Reproduce the records below exactly, but only between the lines holding "Open the 库存管理" and "Click the email", inclusive.

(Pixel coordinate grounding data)
........

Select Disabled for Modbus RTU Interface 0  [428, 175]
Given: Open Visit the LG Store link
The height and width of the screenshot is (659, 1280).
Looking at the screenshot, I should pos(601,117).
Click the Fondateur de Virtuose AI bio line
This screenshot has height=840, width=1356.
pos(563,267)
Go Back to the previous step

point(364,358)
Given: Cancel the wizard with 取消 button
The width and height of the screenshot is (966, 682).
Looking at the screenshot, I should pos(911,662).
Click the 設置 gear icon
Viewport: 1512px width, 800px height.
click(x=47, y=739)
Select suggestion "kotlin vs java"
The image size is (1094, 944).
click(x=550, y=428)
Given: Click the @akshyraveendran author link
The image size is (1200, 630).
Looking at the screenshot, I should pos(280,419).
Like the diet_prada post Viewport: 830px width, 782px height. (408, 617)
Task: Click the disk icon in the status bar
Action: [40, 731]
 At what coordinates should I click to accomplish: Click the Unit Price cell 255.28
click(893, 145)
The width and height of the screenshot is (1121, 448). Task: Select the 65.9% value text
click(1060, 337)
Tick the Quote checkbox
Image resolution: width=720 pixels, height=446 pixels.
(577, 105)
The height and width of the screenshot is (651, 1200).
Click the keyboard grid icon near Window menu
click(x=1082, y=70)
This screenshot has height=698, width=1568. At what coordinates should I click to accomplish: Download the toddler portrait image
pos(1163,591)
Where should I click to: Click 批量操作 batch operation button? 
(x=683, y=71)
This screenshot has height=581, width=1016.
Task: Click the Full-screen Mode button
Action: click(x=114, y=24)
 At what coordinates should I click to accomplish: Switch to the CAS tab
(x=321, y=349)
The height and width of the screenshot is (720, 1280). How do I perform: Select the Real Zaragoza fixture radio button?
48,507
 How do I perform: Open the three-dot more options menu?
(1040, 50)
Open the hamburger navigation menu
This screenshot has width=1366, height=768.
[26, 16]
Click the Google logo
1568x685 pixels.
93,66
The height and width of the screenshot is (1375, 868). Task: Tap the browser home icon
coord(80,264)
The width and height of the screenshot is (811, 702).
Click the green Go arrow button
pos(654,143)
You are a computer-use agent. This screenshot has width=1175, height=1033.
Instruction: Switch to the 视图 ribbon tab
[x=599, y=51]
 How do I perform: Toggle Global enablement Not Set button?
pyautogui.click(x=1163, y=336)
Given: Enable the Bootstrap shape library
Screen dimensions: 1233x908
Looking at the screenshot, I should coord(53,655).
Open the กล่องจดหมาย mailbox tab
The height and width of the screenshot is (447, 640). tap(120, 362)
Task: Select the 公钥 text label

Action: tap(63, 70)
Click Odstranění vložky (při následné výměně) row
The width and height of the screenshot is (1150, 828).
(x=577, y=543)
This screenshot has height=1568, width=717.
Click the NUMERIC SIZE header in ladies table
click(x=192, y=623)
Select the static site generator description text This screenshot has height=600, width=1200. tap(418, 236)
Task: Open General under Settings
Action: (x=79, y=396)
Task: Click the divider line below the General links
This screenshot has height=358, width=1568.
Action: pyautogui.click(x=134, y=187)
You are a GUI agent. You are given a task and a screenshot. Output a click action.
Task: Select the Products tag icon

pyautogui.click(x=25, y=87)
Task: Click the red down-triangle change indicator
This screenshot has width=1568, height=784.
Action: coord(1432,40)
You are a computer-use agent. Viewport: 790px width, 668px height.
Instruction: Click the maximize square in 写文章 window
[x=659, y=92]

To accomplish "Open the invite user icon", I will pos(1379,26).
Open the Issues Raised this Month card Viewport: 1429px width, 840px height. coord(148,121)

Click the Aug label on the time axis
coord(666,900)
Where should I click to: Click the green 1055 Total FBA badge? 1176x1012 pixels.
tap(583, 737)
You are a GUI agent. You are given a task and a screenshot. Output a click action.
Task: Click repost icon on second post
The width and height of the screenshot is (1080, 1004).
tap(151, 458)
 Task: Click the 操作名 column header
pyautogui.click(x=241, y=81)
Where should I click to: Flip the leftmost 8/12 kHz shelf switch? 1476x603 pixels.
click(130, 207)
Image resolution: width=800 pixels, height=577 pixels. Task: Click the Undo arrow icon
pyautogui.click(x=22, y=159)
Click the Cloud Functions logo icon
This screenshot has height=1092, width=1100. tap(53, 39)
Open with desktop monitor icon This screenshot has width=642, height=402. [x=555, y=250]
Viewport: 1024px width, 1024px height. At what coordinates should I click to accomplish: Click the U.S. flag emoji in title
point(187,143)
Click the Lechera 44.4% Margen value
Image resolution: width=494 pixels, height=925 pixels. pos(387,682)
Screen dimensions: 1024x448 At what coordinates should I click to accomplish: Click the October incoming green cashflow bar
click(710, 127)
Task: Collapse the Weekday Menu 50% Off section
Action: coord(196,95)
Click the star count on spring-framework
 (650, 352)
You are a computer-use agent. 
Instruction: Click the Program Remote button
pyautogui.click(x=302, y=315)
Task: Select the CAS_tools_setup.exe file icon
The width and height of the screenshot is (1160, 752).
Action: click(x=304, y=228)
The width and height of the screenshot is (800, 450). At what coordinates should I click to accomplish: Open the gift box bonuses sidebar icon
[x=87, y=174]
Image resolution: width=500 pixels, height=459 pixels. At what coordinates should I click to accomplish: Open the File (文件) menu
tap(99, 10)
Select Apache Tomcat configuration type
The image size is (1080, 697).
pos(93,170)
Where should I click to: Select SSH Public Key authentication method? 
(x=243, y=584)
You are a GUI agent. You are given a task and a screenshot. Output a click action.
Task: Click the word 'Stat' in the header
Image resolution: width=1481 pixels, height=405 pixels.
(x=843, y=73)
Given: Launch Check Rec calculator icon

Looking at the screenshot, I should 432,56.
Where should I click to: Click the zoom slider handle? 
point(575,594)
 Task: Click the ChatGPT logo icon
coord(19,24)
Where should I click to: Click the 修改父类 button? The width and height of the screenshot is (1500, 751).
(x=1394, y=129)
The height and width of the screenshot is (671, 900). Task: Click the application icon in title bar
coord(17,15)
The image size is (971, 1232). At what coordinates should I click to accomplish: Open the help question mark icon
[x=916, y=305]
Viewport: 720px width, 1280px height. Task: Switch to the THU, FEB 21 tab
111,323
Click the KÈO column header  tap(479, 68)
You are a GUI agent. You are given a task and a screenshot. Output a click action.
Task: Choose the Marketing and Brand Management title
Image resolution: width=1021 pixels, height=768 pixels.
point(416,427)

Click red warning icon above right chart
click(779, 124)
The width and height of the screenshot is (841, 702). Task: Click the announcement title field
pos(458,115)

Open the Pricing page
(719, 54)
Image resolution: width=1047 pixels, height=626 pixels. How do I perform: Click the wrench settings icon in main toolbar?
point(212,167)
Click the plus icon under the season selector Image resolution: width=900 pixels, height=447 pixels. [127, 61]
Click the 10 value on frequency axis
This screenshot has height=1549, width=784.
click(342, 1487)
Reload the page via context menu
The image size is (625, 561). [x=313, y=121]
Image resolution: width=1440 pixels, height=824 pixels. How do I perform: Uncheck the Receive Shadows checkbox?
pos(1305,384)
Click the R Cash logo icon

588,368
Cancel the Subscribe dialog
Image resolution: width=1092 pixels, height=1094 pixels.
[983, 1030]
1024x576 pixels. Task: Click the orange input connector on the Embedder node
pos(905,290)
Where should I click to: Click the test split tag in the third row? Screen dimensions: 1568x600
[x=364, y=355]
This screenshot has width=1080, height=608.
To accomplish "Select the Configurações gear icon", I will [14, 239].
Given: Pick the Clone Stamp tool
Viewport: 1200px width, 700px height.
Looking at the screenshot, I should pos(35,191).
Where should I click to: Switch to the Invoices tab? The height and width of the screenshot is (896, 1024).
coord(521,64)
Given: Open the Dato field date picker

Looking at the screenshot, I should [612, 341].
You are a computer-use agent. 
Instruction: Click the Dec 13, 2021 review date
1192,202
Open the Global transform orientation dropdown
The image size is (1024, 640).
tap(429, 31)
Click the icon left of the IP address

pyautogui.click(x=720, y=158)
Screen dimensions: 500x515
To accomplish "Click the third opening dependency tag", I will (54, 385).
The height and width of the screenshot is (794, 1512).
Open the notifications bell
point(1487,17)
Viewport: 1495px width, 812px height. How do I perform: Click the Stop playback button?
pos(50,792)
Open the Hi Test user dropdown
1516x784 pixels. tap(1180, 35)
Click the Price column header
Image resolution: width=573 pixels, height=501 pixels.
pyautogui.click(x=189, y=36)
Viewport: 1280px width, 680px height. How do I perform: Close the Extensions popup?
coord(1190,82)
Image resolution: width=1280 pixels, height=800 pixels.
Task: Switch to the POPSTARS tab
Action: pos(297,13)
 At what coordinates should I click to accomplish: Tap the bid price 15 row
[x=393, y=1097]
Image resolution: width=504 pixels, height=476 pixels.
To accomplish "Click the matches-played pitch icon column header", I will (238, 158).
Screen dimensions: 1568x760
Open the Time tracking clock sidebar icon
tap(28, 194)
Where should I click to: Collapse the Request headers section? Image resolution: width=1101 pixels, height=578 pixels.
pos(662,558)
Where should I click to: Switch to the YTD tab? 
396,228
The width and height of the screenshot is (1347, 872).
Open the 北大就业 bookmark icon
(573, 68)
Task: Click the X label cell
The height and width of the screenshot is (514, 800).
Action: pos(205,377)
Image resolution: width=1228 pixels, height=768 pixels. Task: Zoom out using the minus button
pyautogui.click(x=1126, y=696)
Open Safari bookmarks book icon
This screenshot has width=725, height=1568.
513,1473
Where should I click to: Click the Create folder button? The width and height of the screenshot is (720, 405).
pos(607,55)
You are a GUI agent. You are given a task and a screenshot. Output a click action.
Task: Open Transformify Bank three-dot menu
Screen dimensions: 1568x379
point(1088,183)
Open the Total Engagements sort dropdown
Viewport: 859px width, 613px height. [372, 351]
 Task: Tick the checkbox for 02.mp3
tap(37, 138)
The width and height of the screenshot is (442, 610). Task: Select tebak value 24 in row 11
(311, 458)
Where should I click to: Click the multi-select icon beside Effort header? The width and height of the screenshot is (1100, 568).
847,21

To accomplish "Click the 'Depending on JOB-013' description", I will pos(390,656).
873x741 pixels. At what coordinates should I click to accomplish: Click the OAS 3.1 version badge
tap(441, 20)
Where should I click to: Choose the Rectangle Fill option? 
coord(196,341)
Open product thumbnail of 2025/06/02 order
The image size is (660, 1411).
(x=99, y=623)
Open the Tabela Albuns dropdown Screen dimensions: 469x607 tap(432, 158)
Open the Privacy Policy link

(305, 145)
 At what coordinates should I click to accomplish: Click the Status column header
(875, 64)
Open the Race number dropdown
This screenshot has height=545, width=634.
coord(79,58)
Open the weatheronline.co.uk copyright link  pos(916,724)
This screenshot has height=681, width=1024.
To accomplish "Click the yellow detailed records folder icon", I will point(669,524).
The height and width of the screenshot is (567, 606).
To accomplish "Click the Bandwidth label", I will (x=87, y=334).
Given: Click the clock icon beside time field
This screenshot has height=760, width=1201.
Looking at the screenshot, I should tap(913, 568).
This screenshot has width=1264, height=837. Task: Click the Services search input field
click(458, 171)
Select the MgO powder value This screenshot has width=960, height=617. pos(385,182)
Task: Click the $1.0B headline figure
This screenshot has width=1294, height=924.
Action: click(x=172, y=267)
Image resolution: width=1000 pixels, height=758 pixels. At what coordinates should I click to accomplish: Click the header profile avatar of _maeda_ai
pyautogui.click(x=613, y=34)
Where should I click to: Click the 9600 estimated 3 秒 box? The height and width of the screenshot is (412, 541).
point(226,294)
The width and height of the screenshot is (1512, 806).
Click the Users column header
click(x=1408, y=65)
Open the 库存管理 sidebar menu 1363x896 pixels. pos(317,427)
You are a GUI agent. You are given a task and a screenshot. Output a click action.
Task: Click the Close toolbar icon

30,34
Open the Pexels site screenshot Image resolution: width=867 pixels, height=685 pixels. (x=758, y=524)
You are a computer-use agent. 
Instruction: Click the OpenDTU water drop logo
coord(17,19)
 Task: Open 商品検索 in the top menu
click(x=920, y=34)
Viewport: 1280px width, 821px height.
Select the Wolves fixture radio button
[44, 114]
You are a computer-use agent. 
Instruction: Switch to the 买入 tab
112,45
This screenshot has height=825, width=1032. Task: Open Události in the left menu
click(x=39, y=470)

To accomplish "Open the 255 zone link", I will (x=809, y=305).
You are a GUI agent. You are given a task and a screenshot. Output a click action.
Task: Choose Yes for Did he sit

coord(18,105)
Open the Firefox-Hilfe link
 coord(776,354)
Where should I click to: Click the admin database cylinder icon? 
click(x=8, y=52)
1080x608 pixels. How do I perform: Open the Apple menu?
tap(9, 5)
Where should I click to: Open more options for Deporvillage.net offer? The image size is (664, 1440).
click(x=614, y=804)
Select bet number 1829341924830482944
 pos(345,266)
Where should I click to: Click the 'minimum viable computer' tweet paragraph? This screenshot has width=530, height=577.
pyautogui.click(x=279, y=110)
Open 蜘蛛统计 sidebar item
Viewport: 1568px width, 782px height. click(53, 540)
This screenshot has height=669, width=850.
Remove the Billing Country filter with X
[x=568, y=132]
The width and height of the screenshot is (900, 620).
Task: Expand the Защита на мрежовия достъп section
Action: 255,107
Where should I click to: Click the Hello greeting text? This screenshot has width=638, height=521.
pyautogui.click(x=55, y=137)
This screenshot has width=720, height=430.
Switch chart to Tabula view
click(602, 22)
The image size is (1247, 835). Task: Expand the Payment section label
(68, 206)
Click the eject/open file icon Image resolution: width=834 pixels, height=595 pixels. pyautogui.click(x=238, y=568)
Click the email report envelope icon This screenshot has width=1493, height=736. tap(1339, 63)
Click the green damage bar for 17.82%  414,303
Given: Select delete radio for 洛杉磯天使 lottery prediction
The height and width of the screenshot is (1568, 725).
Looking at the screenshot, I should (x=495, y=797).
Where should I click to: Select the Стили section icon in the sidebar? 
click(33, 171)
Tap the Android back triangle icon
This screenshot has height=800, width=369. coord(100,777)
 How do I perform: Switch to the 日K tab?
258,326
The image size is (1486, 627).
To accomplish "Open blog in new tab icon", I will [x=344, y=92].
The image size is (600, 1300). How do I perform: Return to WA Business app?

........

» RESPONSE TO THIS TASK
Open the 库存管理 sidebar menu 1363x896 pixels. pos(317,427)
You are a GUI agent. You are given a task and a screenshot. Output a click action.
Task: Click the Close toolbar icon

30,34
Open the Pexels site screenshot Image resolution: width=867 pixels, height=685 pixels. (x=758, y=524)
You are a computer-use agent. 
Instruction: Click the OpenDTU water drop logo
coord(17,19)
 Task: Open 商品検索 in the top menu
click(x=920, y=34)
Viewport: 1280px width, 821px height.
Select the Wolves fixture radio button
[44, 114]
You are a computer-use agent. 
Instruction: Switch to the 买入 tab
112,45
This screenshot has height=825, width=1032. Task: Open Události in the left menu
click(x=39, y=470)

To accomplish "Open the 255 zone link", I will (x=809, y=305).
You are a GUI agent. You are given a task and a screenshot. Output a click action.
Task: Choose Yes for Did he sit

coord(18,105)
Open the Firefox-Hilfe link
 coord(776,354)
Where should I click to: Click the admin database cylinder icon? 
click(x=8, y=52)
1080x608 pixels. How do I perform: Open the Apple menu?
tap(9, 5)
Where should I click to: Open more options for Deporvillage.net offer? The image size is (664, 1440).
click(x=614, y=804)
Select bet number 1829341924830482944
 pos(345,266)
Where should I click to: Click the 'minimum viable computer' tweet paragraph? This screenshot has width=530, height=577.
pyautogui.click(x=279, y=110)
Open 蜘蛛统计 sidebar item
Viewport: 1568px width, 782px height. click(53, 540)
This screenshot has height=669, width=850.
Remove the Billing Country filter with X
[x=568, y=132]
The width and height of the screenshot is (900, 620).
Task: Expand the Защита на мрежовия достъп section
Action: 255,107
Where should I click to: Click the Hello greeting text? This screenshot has width=638, height=521.
pyautogui.click(x=55, y=137)
This screenshot has width=720, height=430.
Switch chart to Tabula view
click(602, 22)
The image size is (1247, 835). Task: Expand the Payment section label
(68, 206)
Click the eject/open file icon Image resolution: width=834 pixels, height=595 pixels. pyautogui.click(x=238, y=568)
Click the email report envelope icon This screenshot has width=1493, height=736. tap(1339, 63)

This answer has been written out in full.